La difficulté de la majorité à devenir un parti à part entière explique-t-elle une partie de ces problèmes ?

Benjamin Morel : Pour créer un « vrai » parti, il faut du temps. Quand De Gaulle arrive au pouvoir, il y a déjà un creuset fort, une socialisation des acteurs qui est faite, ce qui agit comme une conscience politique commune. La majorité actuelle est faite de bric et de broc, avec des novices en politiques ou des quatrièmes couteaux des anciennes majorités. Et on lui a demandé en un temps record de se structurer en parti, et plus précisément en parti majoritaire, ce qui est encore plus dur. C’est un parti d’amateurs dirigé par des semi-amateurs. Je ne pense pas qu’il y ait eu une volonté de construire ce parti. 

Plusieurs ministres ont dû quitter le gouvernement suite à des affaires. Est-ce un problème qui s’est amplifié avec ce quinquennat ? 

Benjamin Morel : Il y a eu la loi de moralisation de la vie politique en début de quinquennat.

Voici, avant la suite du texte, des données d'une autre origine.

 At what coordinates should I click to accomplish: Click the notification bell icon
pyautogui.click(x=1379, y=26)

Elle a renforcé la transparence au parlement, où désormais tout devient public. Mais sinon, on a peu touché aux autres aspects de la transparence. Ce qui pose problème actuellement, en matière de transparence, concerne le gouvernement. Il reste une certaine opacité à l’Elysée et dans les collectivités territoriales. L’affaire Koehler, l’affaire Benalla, pose la question du contrôle de l'Elysée.  Mais il n’y a pas eu beaucoup plus d’affaires que dans les précédents quinquennats et la plupart remontait à des faits antérieurs (Dupond Moretti, Ferrand), ce qui relève donc de la justice ordinaire. 

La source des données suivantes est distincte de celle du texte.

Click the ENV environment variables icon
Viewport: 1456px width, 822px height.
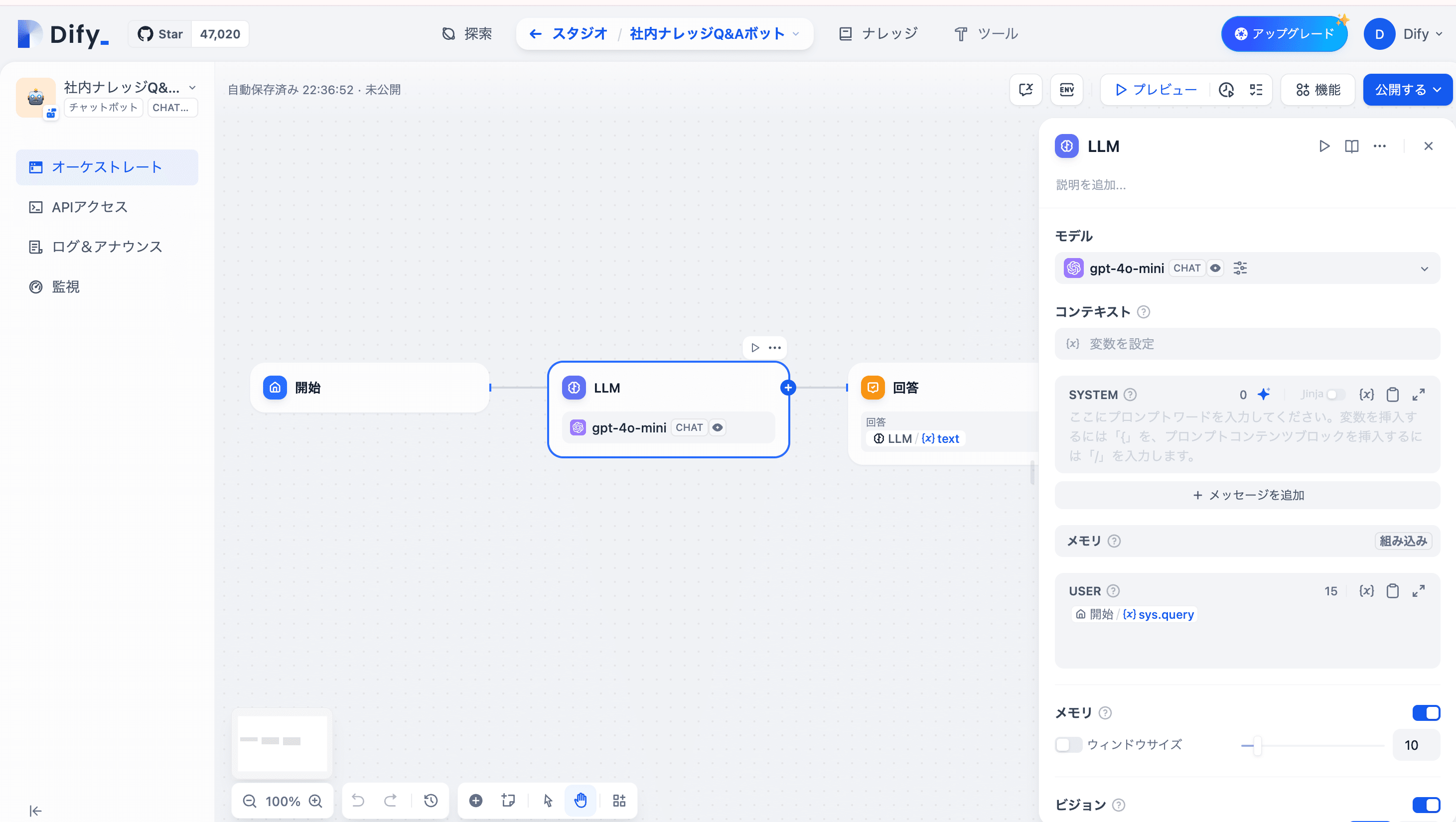pos(1066,89)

L’opposition au gouvernement, tant au parlement qu’en dehors (mouvements sociaux notamment), a-t-elle été respectée et entendue pendant ces cinq années ?

Christophe Boutin : En dehors de cette crise sanitaire, on a pu remarquer, et ce dès le début du quinquennat d’Emmanuel Macron, que celui-ci comptait bien appliquer sa politique sans se laisser influencer par qui que ce soit, et moins encore retarder par des fâcheux. On a vu ce qu’il en était de l’opposition parlementaire et du peu de cas que l’on aura fait de ses contre-propositions. Mais le président n’entendait pas plus laisser les acteurs sociaux dicter leur loi, et, de la réforme de la SNCF à celle des retraites, que seule la crise sanitaire allait conduire à repousser dans le temps, il est toujours passé en force.

Les mouvements de rue ? Sous son quinquennat les forces de police auront joyeusement matraqué ou gazé infirmiers et pompiers, chômeurs et retraités, antivax et Gilets jaunes, avec une violence rarement atteinte au vu du nombre de blessés graves, et usant pour cela de moyens nouveaux (drones, blindés) et de techniques nouvelles.

Par ailleurs, au quotidien, le gouvernement a tout fait pour que les médias sociaux accèdent à ses demandes d’interdiction de comptes – la France est en pointe en ce domaine -, et la crise sanitaire a été le cadre idéal pour développer des moyens de contrôle de la population qui ne relevaient jusque là que des angoisses d’auteurs de dystopies.

Mais Emmanuel Macron a mis sur cette réalité de la violence des rapports entre pouvoir et administrés le cache-sexe de la démocratie participative, du « Grand débat », ce monologue théâtralisé du Président portant sa bonne parole aux « irresponsables » de la France périphérique qui s’obstinaient à ne pas comprendre le génie de ses réformes, à la Conférence citoyenne pour le climat, pseudo incarnation d’un peuple à qui on se gardait bien de demander directement son avis.

Ceux qui se satisfont des choix qui ont été faits et des effets de la politique présidentielle diront, et c’est vrai, que son mandat lui permettait de mener la politique pour laquelle il avait été élu, et qu’il s’est refusé à se laisser incapaciter comme tant de ses prédécesseurs dans l’exercice de son pouvoir. Et la liste est longue en effet, si l’on regarde dans le passé, des réforme entamées puis abandonnées sous les pressions diverses, et plus longue encore celle des réformes indispensables que l’on se garda bien de seulement oser entreprendre. En ce sens, Emmanuel Macron aura pleinement assumé ses choix, au risque, diront cette fois ses détracteurs, de diriger un pouvoir autiste, incapable d’ouvrir la porte à un véritable dialogue.